The company said yesterday that it’s expanding its Verified program beyond its Steam Deck gaming handheld, which just received a significant price bump. Valve’s Verified program indicates that a game has been tested by Valve and provides a good customer experience out of the box.
“Long story short: If your game already runs well on Deck, it will also run well on Machine with no extra work required from you. And if it doesn’t run great on Deck because of CPU or GPU performance, it may still run great on Machine. If you have games like this, you don’t have to take any action: We’re already testing every title on Machine that fell below our performance requirements on Deck,” the company explained.

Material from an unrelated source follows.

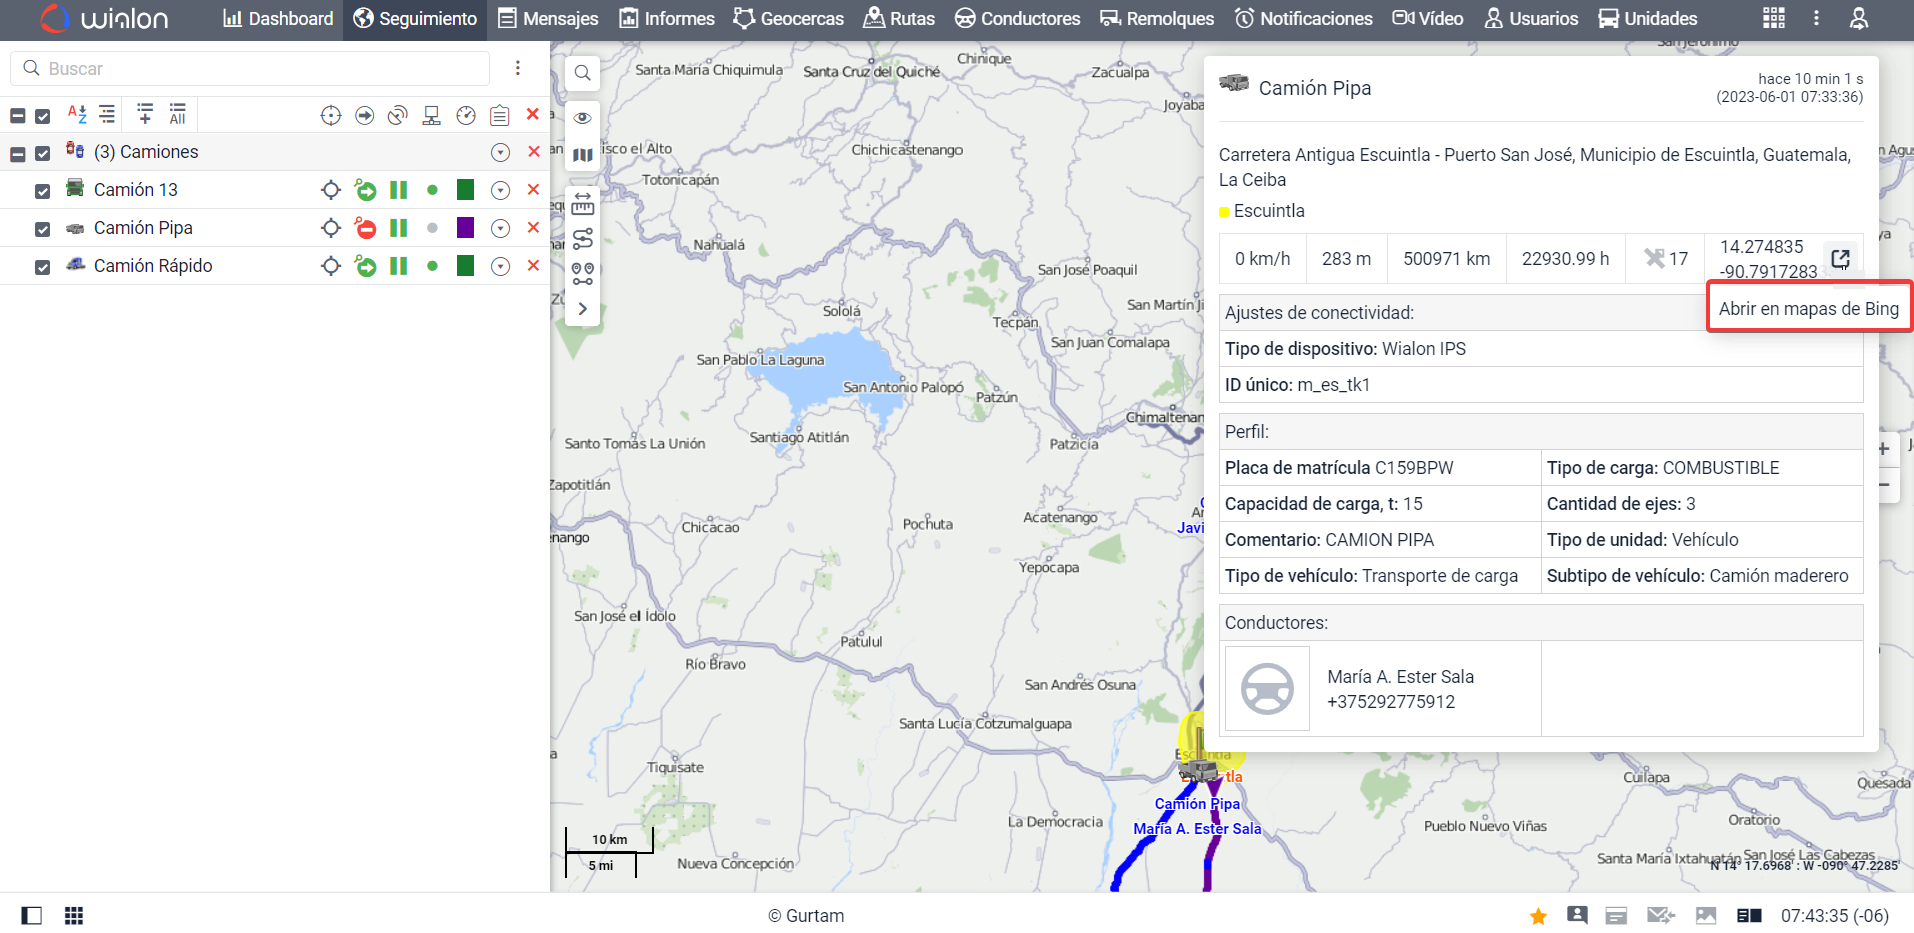
Task: Switch to the Geocercas tab
Action: pos(788,18)
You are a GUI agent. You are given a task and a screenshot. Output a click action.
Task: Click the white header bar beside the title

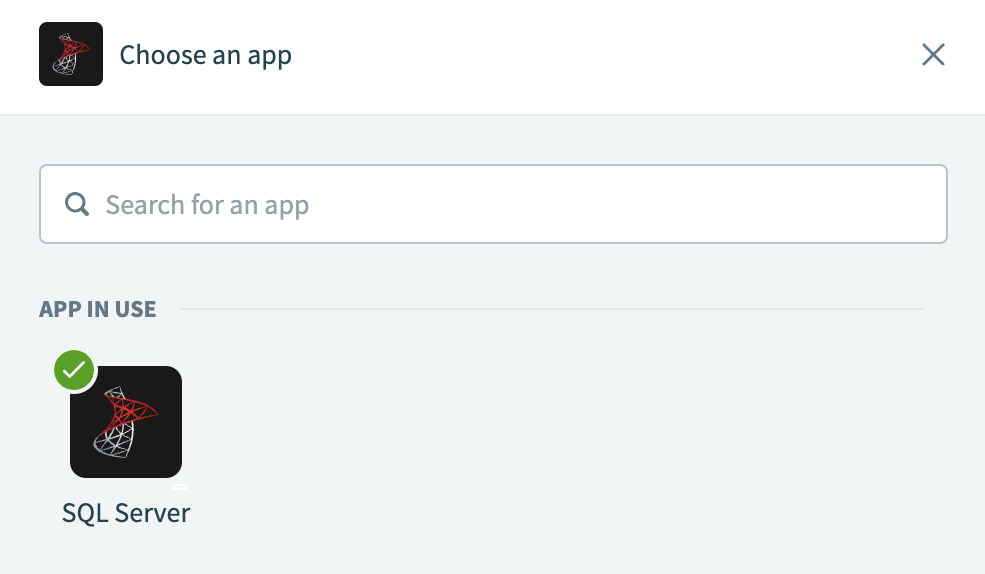(x=600, y=54)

It’s a bit different for the Steam Frame VR headset, which is powered by a Qualcomm Snapdragon 8 Gen 3 chip and 16GB of LDDR5X RAM. The headset will use a translation layer to run x86-based Steam games, but Valve says it’s “primarily designed” for streaming games from a PC.

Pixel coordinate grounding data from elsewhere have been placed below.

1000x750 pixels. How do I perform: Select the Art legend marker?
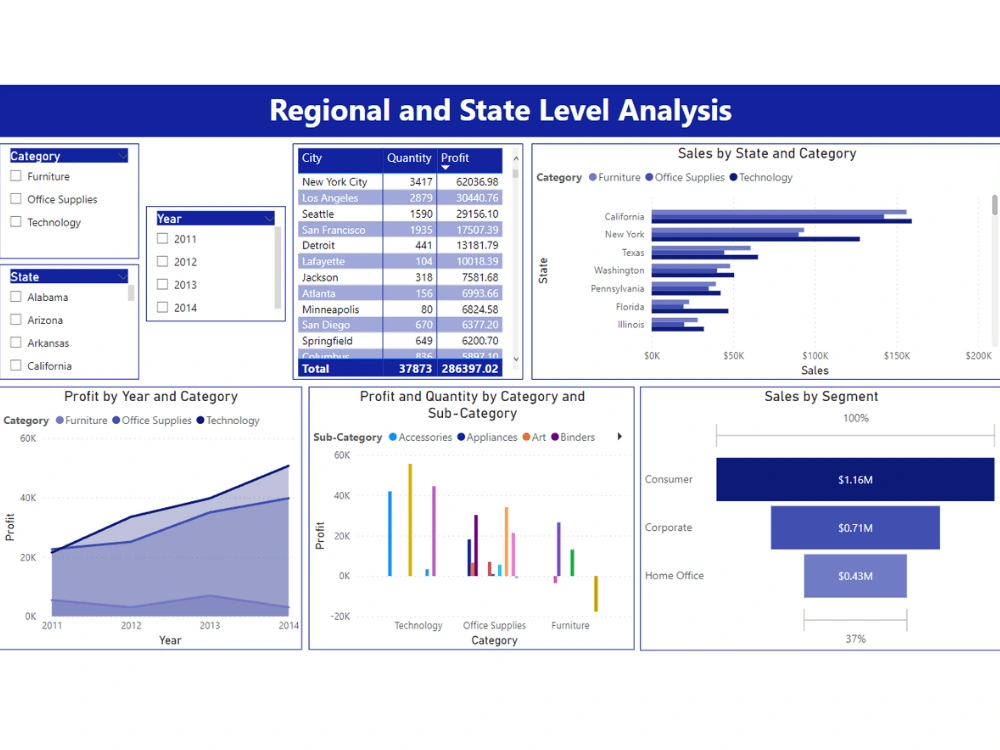click(x=525, y=437)
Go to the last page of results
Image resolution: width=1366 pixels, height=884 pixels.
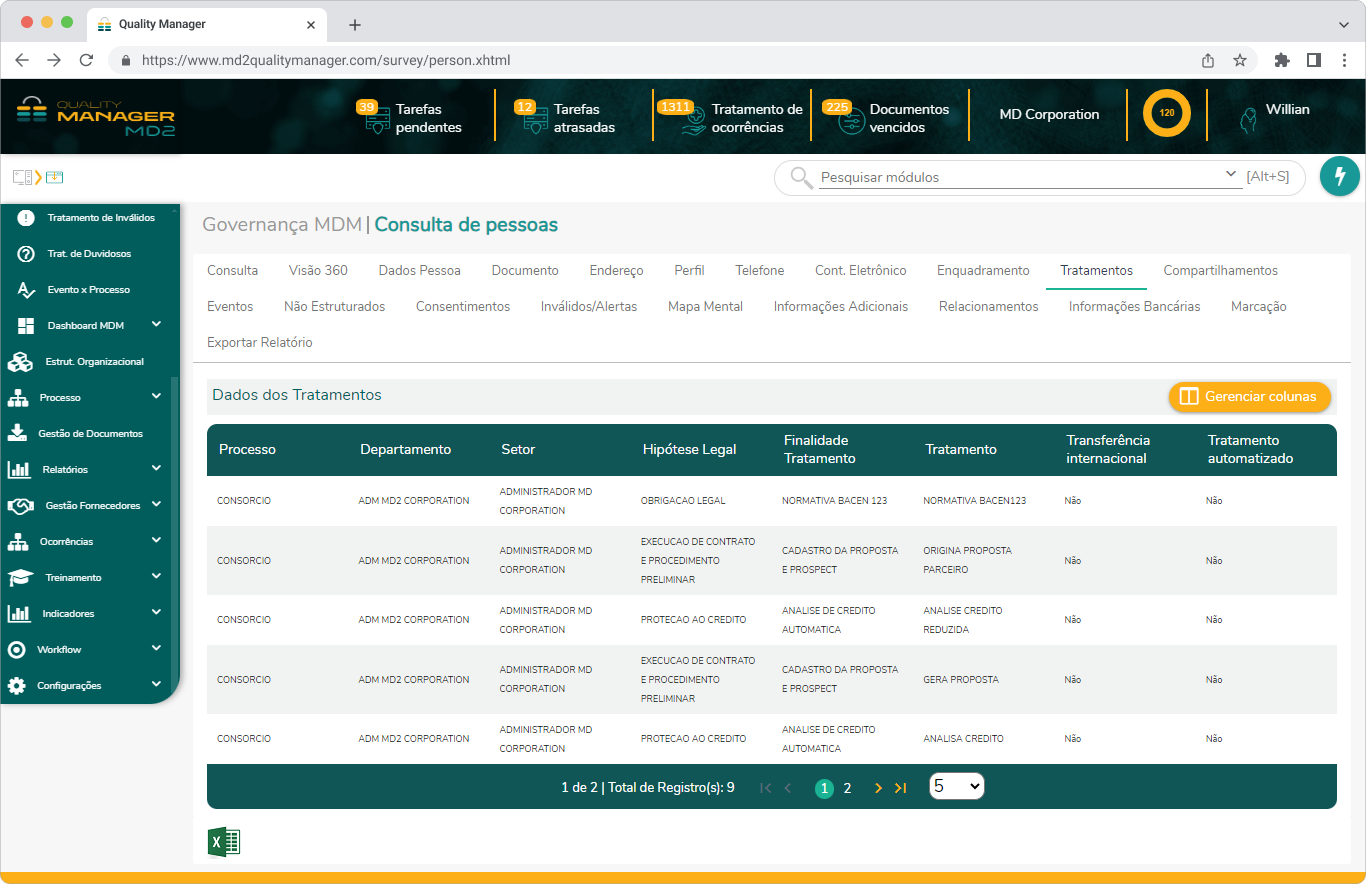[901, 788]

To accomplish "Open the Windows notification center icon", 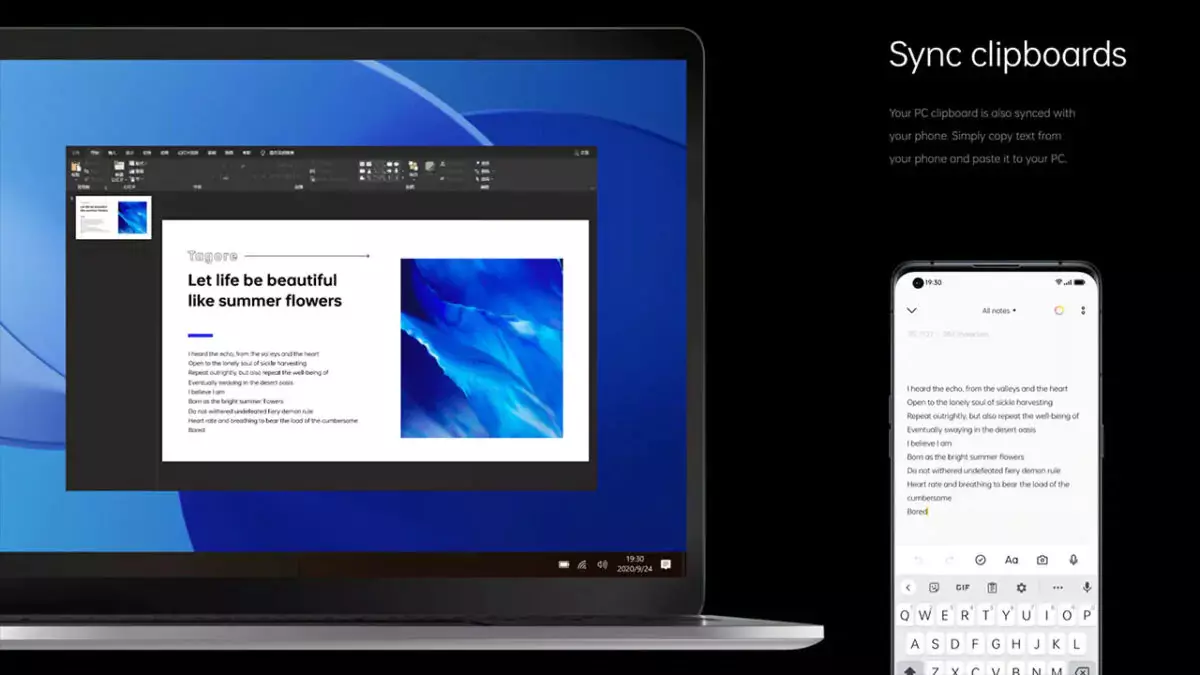I will tap(666, 565).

“Like Steam Deck Verified, the Steam Frame Standalone Verified program focuses on the experience customers will have with the device out-of-the-box in standalone mode. The criteria are similar as well: the default graphics configuration needs to perform well, text and UI elements need to be clear and legible on the built-in display, and the default controller configuration needs to work well with the Steam Frame Controllers,” Valve said yesterday.
A month ago, Valve started shipping the new Steam controller, the first piece of its expanded hardware ecosystem. It’s priced at $99 in the US, and it works with any PC or device running Steam or the Steam Link app. It will also connect wirelessly to the upcoming Steam Machine, and it will be trackable by the Steam Frame’s cameras.